Functions in `bisect`

module also support more complicated comparison/search using the the `key`

function parameter:

```
some_list = [1, 3, 7, 16, 25]
some_list.reverse()
insort_left(some_list, 10, key=lambda x: -1 * x)
print(some_list) # [25, 16, 10, 7, 3, 1]
```

Here we use the `key`

function to implement a reverse order binary search, just remember that the list also has to be sorted in reverse order to begin with.

Similarly to reverse ordering, one might be also inclined to use key function for searching list of tuples, it's however possible to do just:

```
list_of_tuples = [(1, 3), (3, 8), (5, 4), (10, 12)]
index = bisect_left(list_of_tuples, (5, )) # 2
print(list_of_tuples[2]) # (5, 4)
```

Omitting the second value in the `tuple`

forces `bisect_left`

to compare only based on the first value.
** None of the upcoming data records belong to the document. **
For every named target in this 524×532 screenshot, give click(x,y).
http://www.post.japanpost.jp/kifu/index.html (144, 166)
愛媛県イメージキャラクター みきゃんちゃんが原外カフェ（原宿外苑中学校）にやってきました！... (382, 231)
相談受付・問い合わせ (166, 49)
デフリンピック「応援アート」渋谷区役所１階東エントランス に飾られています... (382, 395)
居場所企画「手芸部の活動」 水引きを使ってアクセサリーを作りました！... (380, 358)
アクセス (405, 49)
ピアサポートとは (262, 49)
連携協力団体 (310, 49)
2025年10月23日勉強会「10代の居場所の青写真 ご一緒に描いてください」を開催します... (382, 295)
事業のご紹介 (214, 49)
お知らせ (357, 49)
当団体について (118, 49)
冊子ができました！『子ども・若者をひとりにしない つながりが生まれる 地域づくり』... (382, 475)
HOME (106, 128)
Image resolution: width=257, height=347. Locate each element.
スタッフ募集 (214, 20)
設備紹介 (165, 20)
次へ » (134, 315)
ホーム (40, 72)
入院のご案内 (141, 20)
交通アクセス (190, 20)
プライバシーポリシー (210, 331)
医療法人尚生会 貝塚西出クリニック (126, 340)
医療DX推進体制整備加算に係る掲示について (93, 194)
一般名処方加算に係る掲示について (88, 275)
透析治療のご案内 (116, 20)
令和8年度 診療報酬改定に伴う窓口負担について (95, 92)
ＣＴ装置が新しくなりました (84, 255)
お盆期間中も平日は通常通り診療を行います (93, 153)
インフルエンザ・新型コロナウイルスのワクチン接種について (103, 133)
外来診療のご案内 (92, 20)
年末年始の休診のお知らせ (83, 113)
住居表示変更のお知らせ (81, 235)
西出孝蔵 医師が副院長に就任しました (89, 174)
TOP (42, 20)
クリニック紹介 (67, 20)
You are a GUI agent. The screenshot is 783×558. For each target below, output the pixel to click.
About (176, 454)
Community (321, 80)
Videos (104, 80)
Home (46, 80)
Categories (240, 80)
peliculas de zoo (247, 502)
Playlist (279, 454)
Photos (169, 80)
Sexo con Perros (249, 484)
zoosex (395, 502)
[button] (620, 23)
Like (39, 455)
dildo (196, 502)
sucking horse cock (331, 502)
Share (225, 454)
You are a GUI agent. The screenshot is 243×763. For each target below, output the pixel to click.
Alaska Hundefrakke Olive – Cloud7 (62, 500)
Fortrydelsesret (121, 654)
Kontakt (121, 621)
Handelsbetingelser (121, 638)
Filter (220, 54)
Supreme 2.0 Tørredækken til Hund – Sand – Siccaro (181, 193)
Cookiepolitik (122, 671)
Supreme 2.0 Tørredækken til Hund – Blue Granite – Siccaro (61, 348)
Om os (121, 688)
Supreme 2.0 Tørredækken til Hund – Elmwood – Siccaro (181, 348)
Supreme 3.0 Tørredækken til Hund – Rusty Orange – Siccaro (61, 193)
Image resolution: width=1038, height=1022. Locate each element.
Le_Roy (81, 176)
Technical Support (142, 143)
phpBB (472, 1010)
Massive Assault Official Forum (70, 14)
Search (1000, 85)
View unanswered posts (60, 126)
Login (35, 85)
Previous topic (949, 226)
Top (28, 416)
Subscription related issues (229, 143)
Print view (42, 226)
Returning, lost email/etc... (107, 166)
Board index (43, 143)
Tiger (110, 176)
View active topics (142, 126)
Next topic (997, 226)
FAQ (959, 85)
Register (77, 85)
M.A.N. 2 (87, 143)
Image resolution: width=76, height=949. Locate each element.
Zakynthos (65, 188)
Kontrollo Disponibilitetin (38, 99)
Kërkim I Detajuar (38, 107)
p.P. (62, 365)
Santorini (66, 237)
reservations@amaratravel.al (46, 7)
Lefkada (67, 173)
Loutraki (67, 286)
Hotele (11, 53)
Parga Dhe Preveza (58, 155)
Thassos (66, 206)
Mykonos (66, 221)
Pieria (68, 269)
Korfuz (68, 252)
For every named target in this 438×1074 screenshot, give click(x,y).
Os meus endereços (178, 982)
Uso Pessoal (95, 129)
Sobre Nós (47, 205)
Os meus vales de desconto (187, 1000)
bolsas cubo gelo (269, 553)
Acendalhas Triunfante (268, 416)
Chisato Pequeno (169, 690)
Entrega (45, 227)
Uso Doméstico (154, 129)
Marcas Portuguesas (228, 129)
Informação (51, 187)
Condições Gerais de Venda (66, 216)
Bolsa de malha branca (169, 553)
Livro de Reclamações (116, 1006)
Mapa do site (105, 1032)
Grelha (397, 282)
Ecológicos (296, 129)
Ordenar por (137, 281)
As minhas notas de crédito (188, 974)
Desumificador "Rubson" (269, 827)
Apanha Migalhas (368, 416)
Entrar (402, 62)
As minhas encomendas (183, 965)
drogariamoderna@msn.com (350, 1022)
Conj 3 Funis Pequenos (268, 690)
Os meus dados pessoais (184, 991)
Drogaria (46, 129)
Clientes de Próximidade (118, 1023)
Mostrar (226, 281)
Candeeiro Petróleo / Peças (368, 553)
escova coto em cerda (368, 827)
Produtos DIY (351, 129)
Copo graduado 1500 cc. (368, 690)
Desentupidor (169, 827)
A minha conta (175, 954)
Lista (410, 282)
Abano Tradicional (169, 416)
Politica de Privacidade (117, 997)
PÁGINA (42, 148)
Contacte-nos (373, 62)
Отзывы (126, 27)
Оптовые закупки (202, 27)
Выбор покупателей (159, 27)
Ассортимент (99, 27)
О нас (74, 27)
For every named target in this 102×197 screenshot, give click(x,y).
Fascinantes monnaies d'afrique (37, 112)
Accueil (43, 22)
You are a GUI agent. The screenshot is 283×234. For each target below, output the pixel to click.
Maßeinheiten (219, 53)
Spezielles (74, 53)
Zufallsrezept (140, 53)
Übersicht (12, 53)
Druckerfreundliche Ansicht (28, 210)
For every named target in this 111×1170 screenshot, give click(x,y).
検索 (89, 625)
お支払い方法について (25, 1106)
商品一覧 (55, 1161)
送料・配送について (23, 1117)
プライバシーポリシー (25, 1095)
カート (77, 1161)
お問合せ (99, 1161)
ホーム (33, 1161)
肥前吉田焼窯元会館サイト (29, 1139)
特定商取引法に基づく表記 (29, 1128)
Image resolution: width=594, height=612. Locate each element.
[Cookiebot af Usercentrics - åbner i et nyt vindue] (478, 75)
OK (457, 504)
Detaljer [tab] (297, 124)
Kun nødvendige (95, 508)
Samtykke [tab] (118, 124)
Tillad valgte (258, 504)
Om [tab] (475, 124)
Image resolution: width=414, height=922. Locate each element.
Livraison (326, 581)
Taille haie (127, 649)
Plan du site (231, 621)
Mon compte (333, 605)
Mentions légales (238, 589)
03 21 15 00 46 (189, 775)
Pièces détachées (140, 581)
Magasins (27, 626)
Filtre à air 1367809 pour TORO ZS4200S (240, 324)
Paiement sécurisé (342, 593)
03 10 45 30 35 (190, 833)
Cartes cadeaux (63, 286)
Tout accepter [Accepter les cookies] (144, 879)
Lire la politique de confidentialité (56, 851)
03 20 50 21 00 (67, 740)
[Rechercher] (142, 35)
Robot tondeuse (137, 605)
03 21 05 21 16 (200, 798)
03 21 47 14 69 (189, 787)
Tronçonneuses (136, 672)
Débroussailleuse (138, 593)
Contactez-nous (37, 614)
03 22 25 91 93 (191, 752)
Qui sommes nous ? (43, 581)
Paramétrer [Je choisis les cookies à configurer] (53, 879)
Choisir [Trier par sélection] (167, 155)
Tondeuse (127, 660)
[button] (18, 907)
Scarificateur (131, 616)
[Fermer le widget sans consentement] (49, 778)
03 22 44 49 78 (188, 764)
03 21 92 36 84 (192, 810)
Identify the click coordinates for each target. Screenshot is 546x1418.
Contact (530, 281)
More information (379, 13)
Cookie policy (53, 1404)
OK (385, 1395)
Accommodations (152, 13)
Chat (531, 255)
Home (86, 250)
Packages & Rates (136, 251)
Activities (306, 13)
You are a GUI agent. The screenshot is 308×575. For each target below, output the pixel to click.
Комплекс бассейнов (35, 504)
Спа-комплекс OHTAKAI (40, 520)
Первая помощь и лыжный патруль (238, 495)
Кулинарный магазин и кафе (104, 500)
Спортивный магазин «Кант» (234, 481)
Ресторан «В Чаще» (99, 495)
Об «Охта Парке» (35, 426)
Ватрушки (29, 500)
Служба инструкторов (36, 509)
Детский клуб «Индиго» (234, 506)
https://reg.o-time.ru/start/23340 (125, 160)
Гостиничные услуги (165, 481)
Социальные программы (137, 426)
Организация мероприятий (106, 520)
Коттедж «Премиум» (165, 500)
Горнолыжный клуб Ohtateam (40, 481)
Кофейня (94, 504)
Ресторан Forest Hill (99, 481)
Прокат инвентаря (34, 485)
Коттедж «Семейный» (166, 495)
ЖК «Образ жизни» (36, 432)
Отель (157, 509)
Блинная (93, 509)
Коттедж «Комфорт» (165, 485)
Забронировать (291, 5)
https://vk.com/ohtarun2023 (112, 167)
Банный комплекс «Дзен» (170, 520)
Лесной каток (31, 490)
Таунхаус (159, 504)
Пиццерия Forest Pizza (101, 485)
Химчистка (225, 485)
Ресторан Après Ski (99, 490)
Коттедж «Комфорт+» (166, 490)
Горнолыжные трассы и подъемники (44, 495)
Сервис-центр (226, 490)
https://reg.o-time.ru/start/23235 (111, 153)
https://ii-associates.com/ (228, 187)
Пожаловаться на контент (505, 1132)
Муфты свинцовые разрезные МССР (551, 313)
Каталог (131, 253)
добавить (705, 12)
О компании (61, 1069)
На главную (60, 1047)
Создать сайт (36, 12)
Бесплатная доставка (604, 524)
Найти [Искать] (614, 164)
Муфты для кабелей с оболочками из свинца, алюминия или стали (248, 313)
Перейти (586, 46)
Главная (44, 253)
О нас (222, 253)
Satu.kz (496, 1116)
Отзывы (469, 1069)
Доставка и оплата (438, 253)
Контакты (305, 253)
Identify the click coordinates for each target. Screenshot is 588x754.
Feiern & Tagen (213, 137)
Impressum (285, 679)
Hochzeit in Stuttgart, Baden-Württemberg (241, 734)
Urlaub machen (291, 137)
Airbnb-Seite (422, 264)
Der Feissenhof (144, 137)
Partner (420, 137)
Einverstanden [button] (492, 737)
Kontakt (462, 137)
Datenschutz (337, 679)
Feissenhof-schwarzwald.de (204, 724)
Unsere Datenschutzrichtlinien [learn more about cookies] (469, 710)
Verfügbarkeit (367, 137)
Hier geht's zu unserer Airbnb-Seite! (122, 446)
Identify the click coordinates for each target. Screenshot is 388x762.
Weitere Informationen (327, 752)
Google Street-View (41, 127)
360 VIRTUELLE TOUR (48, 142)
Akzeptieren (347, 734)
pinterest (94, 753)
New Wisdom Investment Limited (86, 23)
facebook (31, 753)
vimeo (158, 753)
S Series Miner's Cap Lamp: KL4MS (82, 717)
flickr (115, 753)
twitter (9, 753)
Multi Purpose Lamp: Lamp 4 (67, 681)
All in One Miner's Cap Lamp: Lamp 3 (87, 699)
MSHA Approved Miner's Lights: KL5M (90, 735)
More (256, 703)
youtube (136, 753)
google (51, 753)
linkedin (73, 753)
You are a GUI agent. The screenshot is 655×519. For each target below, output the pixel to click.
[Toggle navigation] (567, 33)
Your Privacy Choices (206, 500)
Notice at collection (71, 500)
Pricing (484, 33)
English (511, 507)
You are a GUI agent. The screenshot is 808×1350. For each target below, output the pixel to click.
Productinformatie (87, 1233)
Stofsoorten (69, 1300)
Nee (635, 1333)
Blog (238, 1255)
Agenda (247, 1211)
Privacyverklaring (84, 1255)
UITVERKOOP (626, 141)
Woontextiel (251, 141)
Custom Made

If you wanted to be explicit and use the `key`

function anyway, then `key=lambda i: i[0]`

would work too.

With that said, the key function is somewhat unintuitive - one would expect it to work like e.g. `sorted`

function:

```
some_tuples = [
(0, 10),
(2, 12),
(3, 15),
(5, 20),
]
print(sorted(some_tuples, key=lambda t: t[0] + t[1])) # Works
```

But it doesn't:

```
index = bisect_left(some_tuples, (4, 17), key=lambda t: t[0] + t[1]) # Doesn't work
# Expectation: index = 3
# Reality: "TypeError: '<' not supported between instances of 'int' and 'tuple'"
def key_func(t):
return t[0] + t[1]
index = bisect_left(some_tuples, key_func((4, 17)), key=key_func)
print(index) # 3
```

Instead, we have to define a key function, pass it as a `key`

argument and invoke it on the second argument, too.

That's because (from docs):

key specifies a key function of one argument that is used to extract a comparison key from each element in the array. To support searching complex records, the key function is not applied to the x value.

Also see this GitHub issue in `cpython`

repository for reasoning behind this design decision.

## Conclusion

In my opinion, for such a tiny module, that's a lot of things you can use it for.

Also, besides all the above useful things you can do with `bisect`

, I want to highlight how fast this is - especially if you have list that's already sorted. For example consider this example on Stack Overflow showing that `bisect_left`

is much faster than `in`

operator.

It being *binary search* naturally means that it runs in `O(log(n))`

, but it's further helped by being precompiled in C, so it's always going to be faster than anything you write yourself.